- Culture
- 28 Mar 01
John Hughes used to make movies about alienated teenagers (The Breakfast Club, Pretty In Pink, Ferris Bueller's Day Off) but now he is more likely to make movies that will alienate them.
John Hughes used to make movies about alienated teenagers (The Breakfast Club, Pretty In Pink, Ferris Bueller's Day Off) but now he is more likely to make movies that will alienate them.
Since the enormous, runaway success of Home Alone, which he wrote and produced, he has been attempting to flood the film world with cute, trouble-making pre-pubescents. Curly Sue and the brat in Driving Me Crazy failed to catch on but that hasn't stopped him. Mason Gamble is a blonde infant so young and wide eyed he makes Macaulay Culkin look over the hill, and Hughes has gambled that he can turn Gamble into the next pre-school sensation in a Home Alone retread without the dysfunctional family.

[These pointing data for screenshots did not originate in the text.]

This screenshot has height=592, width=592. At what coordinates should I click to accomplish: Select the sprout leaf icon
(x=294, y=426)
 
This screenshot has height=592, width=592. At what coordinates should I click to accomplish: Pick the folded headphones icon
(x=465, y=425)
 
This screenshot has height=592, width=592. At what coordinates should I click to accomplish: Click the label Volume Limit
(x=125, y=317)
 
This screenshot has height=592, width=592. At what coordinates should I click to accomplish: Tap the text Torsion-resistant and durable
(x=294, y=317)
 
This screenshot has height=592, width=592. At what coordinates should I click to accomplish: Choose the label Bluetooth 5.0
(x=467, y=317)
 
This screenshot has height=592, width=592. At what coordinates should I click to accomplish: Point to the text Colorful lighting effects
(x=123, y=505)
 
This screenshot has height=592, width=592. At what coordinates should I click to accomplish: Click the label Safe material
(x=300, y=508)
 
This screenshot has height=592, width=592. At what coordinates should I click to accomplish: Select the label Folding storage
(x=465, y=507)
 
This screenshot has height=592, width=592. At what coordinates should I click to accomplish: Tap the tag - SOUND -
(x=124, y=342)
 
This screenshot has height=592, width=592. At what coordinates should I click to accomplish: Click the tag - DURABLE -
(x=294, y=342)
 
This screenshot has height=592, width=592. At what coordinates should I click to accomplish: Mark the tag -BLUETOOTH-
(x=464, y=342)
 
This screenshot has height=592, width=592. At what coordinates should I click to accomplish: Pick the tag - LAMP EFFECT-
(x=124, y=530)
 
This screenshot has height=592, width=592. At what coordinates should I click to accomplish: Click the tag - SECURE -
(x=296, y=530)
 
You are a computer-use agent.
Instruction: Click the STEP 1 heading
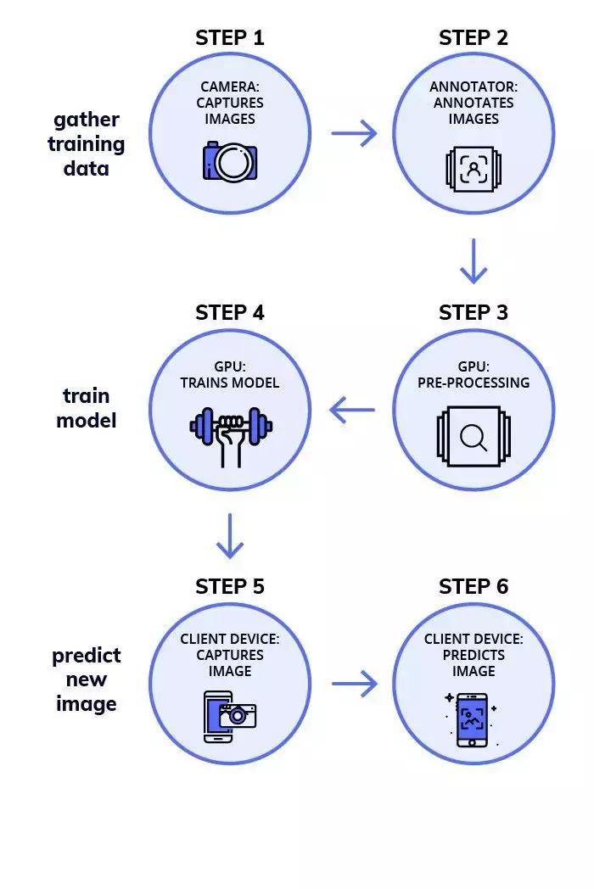[x=229, y=38]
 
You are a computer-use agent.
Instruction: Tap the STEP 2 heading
[x=473, y=38]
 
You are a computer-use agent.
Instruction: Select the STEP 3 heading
[x=473, y=312]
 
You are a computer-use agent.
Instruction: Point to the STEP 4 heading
[x=229, y=312]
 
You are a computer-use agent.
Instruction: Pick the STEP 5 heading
[x=229, y=587]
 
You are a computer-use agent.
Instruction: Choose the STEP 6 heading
[x=473, y=587]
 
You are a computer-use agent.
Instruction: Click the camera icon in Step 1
[x=230, y=161]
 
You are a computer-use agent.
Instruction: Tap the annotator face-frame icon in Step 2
[x=473, y=169]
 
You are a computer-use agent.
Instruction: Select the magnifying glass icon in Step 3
[x=473, y=438]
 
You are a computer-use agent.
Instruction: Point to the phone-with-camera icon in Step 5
[x=230, y=714]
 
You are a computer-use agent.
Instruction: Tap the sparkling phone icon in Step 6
[x=473, y=719]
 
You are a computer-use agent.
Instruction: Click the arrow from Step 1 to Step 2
[x=353, y=133]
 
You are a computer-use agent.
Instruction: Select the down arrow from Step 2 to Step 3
[x=474, y=262]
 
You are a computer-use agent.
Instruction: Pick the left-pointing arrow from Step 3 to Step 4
[x=352, y=411]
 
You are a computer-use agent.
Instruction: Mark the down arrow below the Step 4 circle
[x=229, y=536]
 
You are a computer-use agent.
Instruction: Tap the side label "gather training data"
[x=87, y=144]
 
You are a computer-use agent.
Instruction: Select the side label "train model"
[x=87, y=407]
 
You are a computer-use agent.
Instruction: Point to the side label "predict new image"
[x=87, y=679]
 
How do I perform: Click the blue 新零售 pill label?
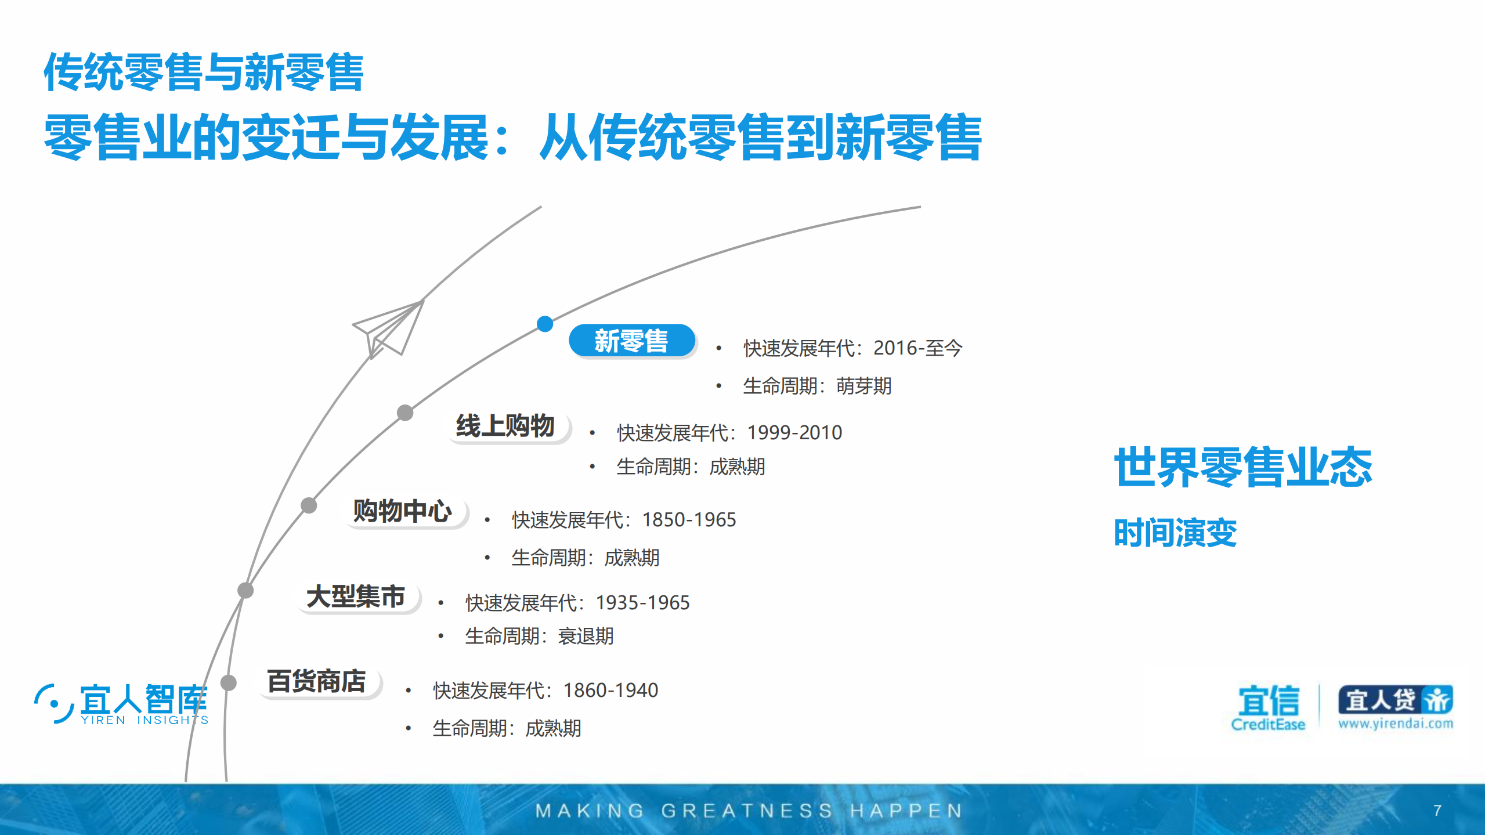(x=631, y=341)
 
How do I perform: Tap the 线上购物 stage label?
(x=505, y=426)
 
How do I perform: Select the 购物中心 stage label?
(x=403, y=511)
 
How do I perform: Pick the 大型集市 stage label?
(x=356, y=597)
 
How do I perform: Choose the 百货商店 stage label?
(x=317, y=681)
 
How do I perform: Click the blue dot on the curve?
(x=545, y=324)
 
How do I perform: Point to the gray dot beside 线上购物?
(x=405, y=413)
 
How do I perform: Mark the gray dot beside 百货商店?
(x=229, y=682)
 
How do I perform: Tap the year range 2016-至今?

In America Dennis is appended with his nickname The Menace, but on this side of the Atlantic we know what a menace to society really is. There is nothing cute about the Beano's Dennis The Menace, who can look forward to a long time in jail if his comic strip creators ever let him grow up. This, after some wrangling about the name, is Just Dennis, as featured in The Irish Press, who means no harm. He is a holy terror, an innocent who leave chaos in his wake.

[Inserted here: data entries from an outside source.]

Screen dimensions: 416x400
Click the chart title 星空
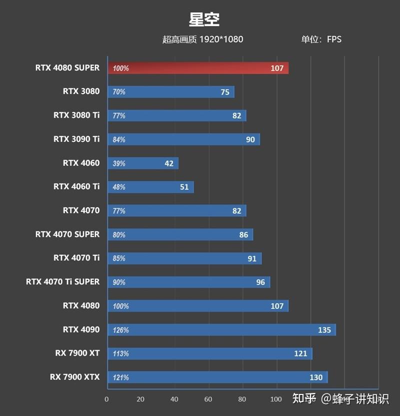pos(204,20)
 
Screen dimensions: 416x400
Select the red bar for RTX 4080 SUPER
pos(198,68)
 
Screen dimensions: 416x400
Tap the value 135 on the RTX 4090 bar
pos(324,330)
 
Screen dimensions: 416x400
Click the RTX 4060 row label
pos(81,163)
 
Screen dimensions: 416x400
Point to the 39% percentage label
pos(119,164)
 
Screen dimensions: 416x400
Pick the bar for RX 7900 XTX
pos(218,377)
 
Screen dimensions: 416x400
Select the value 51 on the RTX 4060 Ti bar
pos(184,187)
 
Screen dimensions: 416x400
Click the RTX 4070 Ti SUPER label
pos(62,281)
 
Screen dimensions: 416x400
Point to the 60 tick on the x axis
pos(208,399)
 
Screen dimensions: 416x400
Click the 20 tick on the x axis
pos(140,399)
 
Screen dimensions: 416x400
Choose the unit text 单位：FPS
pos(321,39)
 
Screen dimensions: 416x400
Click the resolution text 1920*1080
pos(221,39)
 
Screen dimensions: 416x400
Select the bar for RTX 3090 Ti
pos(184,140)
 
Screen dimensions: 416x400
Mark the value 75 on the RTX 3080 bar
pos(224,92)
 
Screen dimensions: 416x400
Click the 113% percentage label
pos(120,353)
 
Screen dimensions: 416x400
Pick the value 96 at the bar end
pos(260,282)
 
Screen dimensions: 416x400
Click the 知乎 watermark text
pos(304,398)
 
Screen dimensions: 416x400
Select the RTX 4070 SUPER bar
pos(180,234)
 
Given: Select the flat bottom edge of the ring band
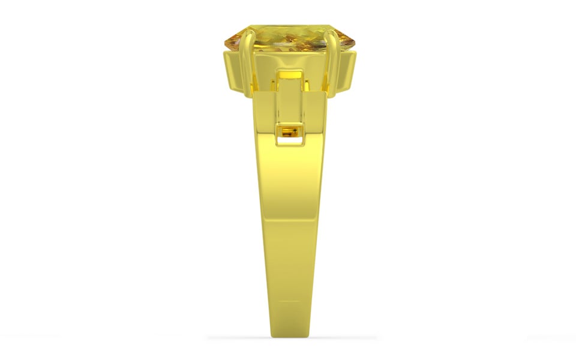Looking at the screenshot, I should coord(289,335).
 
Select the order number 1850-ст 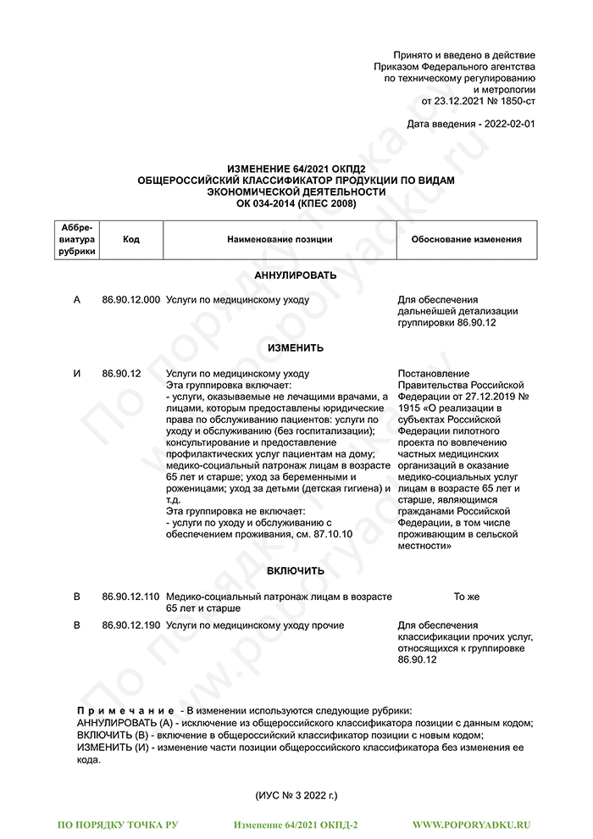[516, 100]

In this respect he differs even from Culkin in Home Alone, who gleefully plots the painful assaults on his burglars. Hughes gives Dennis a burglar to deal with too, Christopher Lloyd hamming it up like a Victorian villain, but Dennis only wants to help him, presaging the expected painful dose of violent slapstick. The end result does not have the pure comic malice of the Home Alone series, being curiously more likeable and less amusing.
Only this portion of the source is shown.